For encouragement of national legislation to improve the care of the mentally retarded, and effective dedication to their cause.
Undaunted by public apathy and ignorance, Mrs. Shriver has, in the last few years, focused public attention on the problem of the mentally retarded, and has accomplished a revolution in research on the causes of mental retardation, the care of the retarded, and the acceptance of the retarded by family and community.
At her suggestion in 1962, John Fitzgerald Kennedy appointed a President's Panel on Mental Retardation to study the plight of the retarded and to give the nation a set of recommendations to bring these unfortunates out of the dark shadows of apathy and neglect. Mrs. Shriver was a tireless consultant to this panel.
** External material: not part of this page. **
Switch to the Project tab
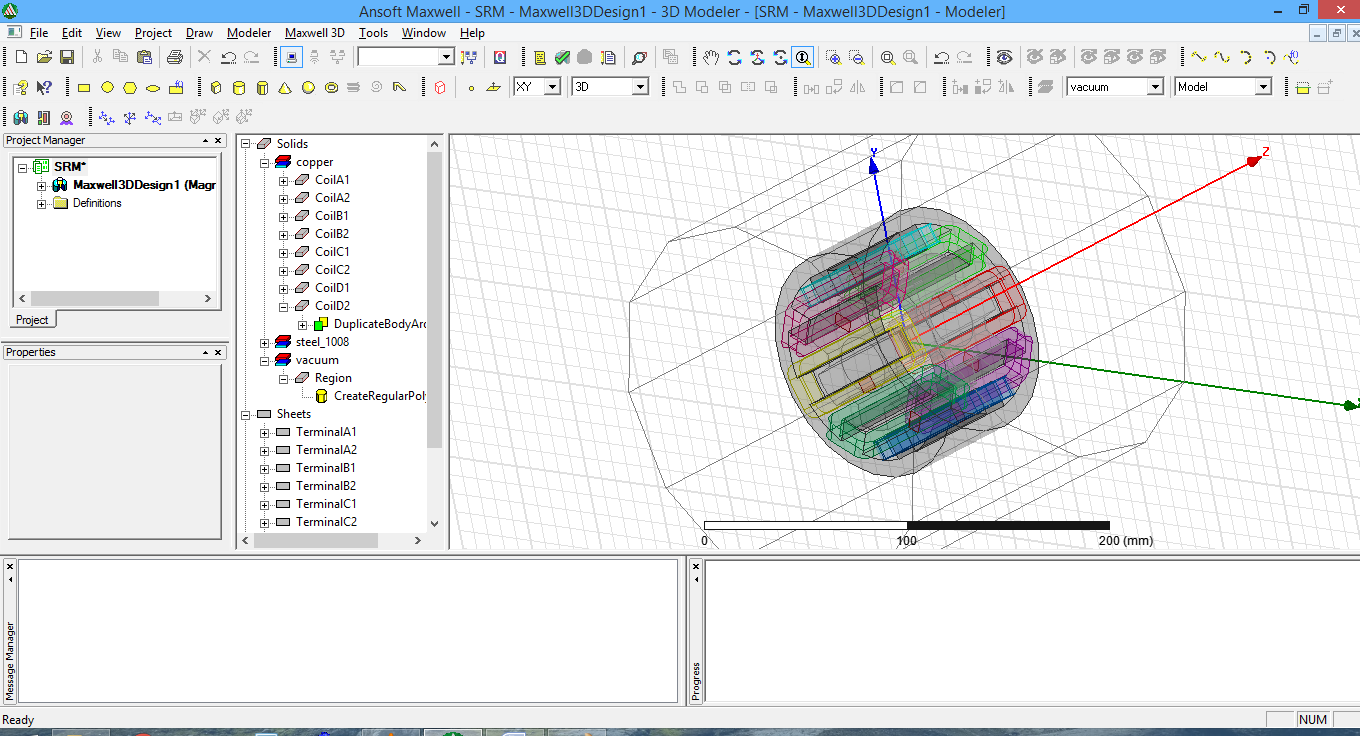Viewport: 1360px width, 736px height. tap(32, 320)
As a result of her urging and efforts, Congress in 1963 enacted two monumental pieces of legislation aimed at correcting the decades of neglect of the mentally retarded. Public Law 88-156 broadened the definition of "crippled children" to include the retarded, and provided major increases in maternal and child health services, as well as grants, to 50 states for the development of comprehensive plans of action to combat mental retardation.
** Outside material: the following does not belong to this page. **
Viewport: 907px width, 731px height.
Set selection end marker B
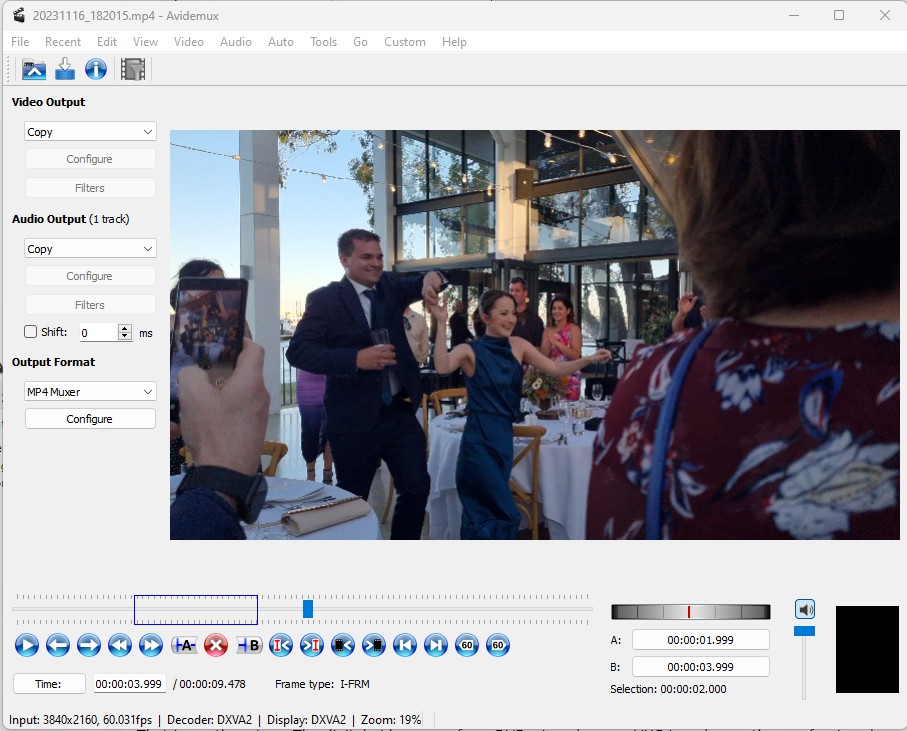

Public Law 88-164 provided funds for the construction of university research, service and training centers, community care centers and for training thousands of teachers in the care and education of the retarded.
Also, recognizing the primary need for research in the causes of mental retardation, she encouraged the late President Kennedy and Congress to initiate the establishment of a new institute—the National Institute of Child Health and Human Development—and served from 1963 to 1965 as one of the original members of its advisory council.
A member of the Board of Governors of the Menninger Foundation from 1954 to 1957, an active and pioneering social worker in Chicago in the 1950s, and executive vice-president of the Joseph P. Kennedy, Jr., Foundation since 1956, Mrs. Shriver has made an historic contribution in changing the focus of the Foundation's work—from its original concern for the care of the mentally retarded to a major concern for the prevention of retardation itself, through research.
For her leadership in the encouragement of national legislation against retardation, and the new hope she has brought to the blighted lives of millions, this Albert Lasker Public Service Award in Health is given.